Kathyanne is entertaining a Black farm hand named Henry who is courting her. She is reluctant to return his affection and he eventually reveals that there are rumours she sleeps with white men and thinks she is too good for the Black men in town. Clyde, the property manager, arrives to speak to Kathyanne and asks Henry to leave them alone. Clyde’s boss has demanded that Kathyanne and Ganus pay their rent or be evicted, but Clyde offers to sign off on the rent receipt without payment if Kathyanne will have sex with him. She tells him to sign the receipt now, or not at all, refusing to have sex with him.
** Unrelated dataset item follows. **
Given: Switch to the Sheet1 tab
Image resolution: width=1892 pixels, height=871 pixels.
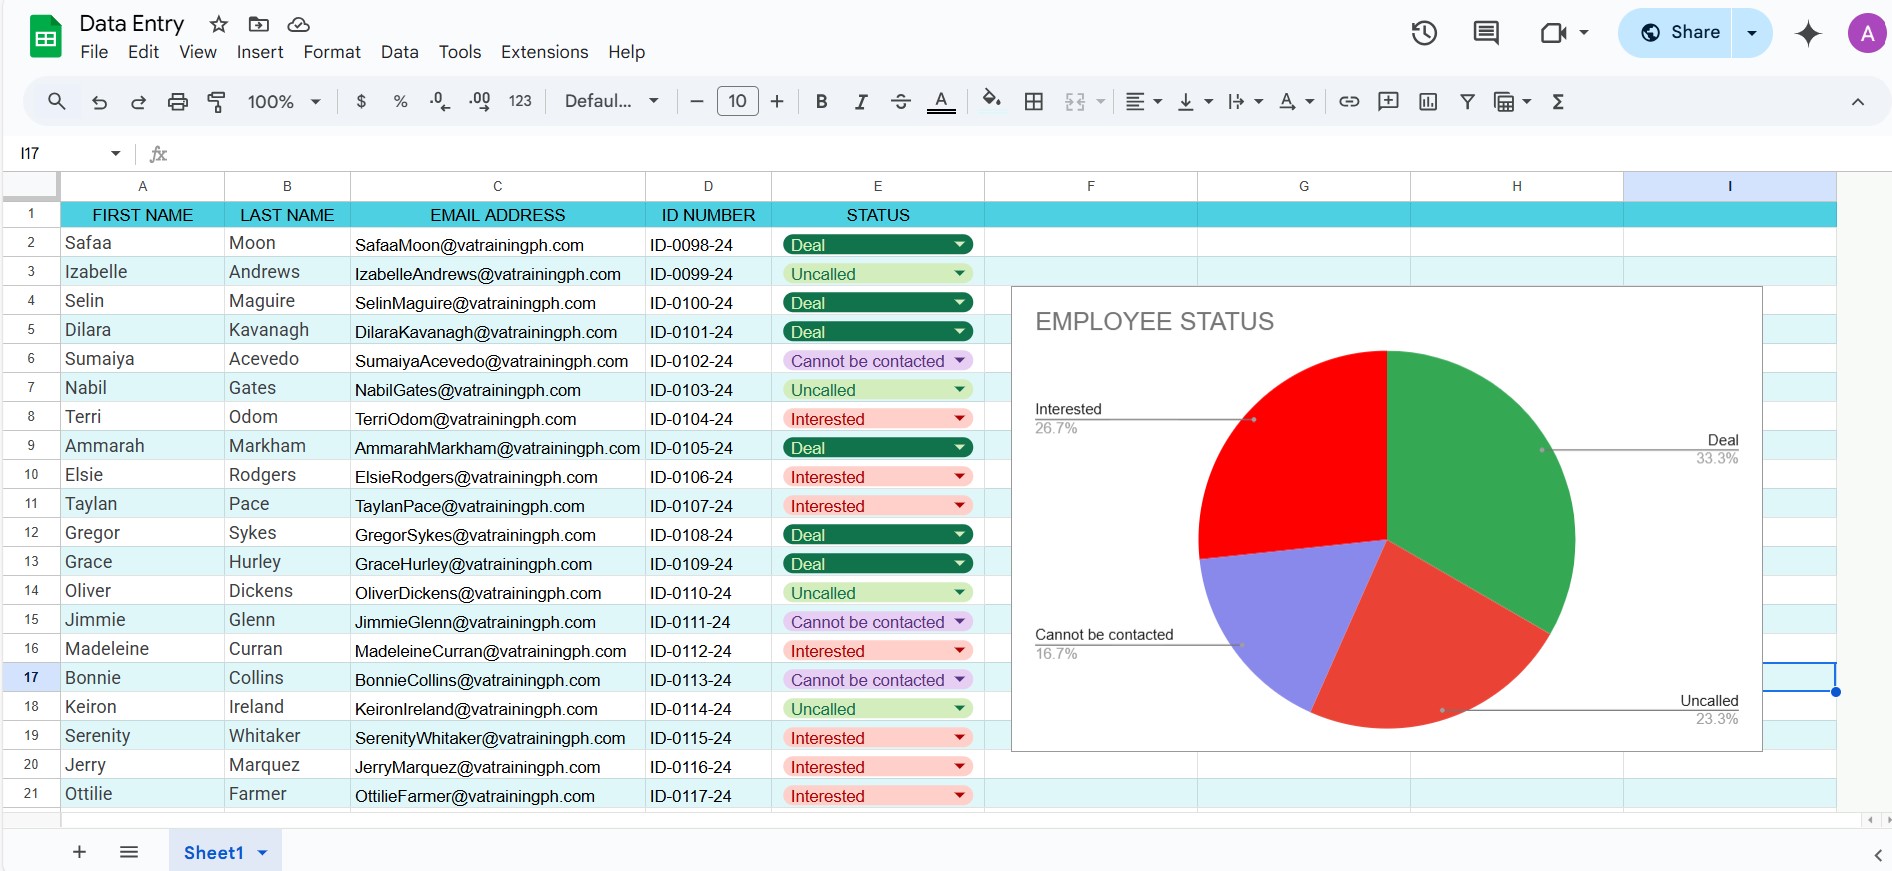Looking at the screenshot, I should coord(214,852).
Clyde, feeling guilty and defeated, signs the receipt and leaves.

Chapter Eleven

Ganus has taken to setting rabbit traps. On his way out to the fields, a woman named Mozelle, who is married to a violent racist named Burgess, asks Ganus to buy her a gift. Impoverished and weary of being caught interacting with white women, he declines. Mozelle threatens that Ganus will be sorry and then runs off to tell her husband that Ganus raped her. Though he does not believe Mozelle, Burgess tracks down Ganus and kills him with an axe. He faces no charges.

Chapter Twelve

Dr. Horatio Plowden is awoken at 2:00 in the morning and finds an envelope with Kathyanne’s named on it and $100 inside. On his way to Kathyanne’s house he runs into the sheriff who asks him why he still works at his age. Plowden says that he hopes he will work until he dies, stating that he wants to help people and he would be happiest if he died on the way home from helping a patient. The two speak about race issues, and Plowden chastises the sheriff for his racist behaviour and promises that change will come and people like him will not be tolerated. Plowden arrives at Kathyanne’s home where there are two midwives who have already taken case of the birth. The baby is in a basket and the doctor sees that the baby appears white and is therefore the child of one of Kathyanne’s rapists. Plowden gives Kathyanne the $100 and assumes that the baby is George’s since it had been about nine months since Kathyanne worked for him. He gives Kathyanne a reassuring speech, gives his regard for her dead brother and leaves only to fall to the ground dead outside the home.